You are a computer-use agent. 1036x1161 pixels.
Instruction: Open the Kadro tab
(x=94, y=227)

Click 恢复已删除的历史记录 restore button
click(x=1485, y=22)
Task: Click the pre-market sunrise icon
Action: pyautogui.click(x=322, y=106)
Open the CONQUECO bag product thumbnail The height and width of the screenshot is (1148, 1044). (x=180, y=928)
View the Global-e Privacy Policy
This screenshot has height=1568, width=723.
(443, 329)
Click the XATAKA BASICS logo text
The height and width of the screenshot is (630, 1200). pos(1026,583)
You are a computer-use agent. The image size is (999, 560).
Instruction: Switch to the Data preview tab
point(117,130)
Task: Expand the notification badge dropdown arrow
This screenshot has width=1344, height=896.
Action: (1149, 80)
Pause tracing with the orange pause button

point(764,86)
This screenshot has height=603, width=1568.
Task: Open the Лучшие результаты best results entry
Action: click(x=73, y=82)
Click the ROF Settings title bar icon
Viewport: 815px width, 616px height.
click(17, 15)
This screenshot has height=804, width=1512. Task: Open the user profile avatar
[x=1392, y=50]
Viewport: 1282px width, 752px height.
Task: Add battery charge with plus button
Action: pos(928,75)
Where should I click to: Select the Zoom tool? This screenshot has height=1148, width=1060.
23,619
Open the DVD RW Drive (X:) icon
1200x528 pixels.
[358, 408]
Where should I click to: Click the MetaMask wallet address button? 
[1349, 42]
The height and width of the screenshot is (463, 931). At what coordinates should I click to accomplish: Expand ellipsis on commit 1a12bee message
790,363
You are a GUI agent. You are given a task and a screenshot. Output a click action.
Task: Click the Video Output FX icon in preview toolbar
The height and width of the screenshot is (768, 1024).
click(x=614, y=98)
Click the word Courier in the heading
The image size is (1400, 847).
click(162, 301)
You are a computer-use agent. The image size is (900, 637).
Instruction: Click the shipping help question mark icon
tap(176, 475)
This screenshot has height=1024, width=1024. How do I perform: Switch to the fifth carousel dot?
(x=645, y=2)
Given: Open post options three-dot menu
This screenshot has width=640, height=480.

^^^^^^^^

What to do — Look through the listing, and copy each line that contains the word "agent".

Exercise response —
You are a computer-use agent. 1036x1161 pixels.
You are a computer-use agent. The image size is (999, 560).
You are a GUI agent. You are given a task and a screenshot. Output a click action.
You are a computer-use agent. The image size is (900, 637).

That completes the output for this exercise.